Please reproduce, word for word, the lines below from the one containing "The image size is (602, 392)." through the one containing "tap(55, 456)", including both of those lines.

— Start ENTRIES PROVIDED —

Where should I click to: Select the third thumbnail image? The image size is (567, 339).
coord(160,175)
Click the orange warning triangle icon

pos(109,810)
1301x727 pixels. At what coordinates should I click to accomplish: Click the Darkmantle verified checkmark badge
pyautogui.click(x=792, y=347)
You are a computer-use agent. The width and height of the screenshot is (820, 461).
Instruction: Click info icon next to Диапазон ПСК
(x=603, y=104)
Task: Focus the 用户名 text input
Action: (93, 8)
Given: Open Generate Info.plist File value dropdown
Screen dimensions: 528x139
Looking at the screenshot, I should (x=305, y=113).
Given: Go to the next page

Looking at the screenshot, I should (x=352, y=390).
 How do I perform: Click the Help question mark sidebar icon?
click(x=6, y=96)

— End ENTRIES PROVIDED —
— Start ENTRIES PROVIDED —

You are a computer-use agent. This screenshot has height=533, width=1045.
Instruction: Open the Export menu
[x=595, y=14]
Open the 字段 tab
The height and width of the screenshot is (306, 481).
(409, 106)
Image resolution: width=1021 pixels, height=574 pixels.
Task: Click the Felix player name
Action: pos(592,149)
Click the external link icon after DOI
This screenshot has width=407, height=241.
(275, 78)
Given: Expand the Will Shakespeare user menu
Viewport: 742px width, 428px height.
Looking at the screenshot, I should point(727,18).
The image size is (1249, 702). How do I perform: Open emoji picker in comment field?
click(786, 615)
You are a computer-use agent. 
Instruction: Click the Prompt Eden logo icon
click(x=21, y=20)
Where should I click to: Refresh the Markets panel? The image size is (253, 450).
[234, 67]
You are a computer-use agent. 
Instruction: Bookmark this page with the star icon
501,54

— End ENTRIES PROVIDED —
— Start ENTRIES PROVIDED —

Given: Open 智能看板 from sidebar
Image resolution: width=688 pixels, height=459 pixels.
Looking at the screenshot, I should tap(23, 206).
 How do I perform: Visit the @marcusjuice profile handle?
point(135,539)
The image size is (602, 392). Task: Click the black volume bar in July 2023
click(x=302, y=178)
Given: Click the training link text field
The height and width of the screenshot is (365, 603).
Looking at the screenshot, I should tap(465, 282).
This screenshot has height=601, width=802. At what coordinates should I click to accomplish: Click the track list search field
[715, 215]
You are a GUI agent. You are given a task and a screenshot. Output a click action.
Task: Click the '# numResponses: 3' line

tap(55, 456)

— End ENTRIES PROVIDED —

- OUTPUT FOR THIS EXERCISE:
The image size is (602, 392). Task: Click the black volume bar in July 2023
click(x=302, y=178)
Given: Click the training link text field
The height and width of the screenshot is (365, 603).
Looking at the screenshot, I should tap(465, 282).
This screenshot has height=601, width=802. At what coordinates should I click to accomplish: Click the track list search field
[715, 215]
You are a GUI agent. You are given a task and a screenshot. Output a click action.
Task: Click the '# numResponses: 3' line

tap(55, 456)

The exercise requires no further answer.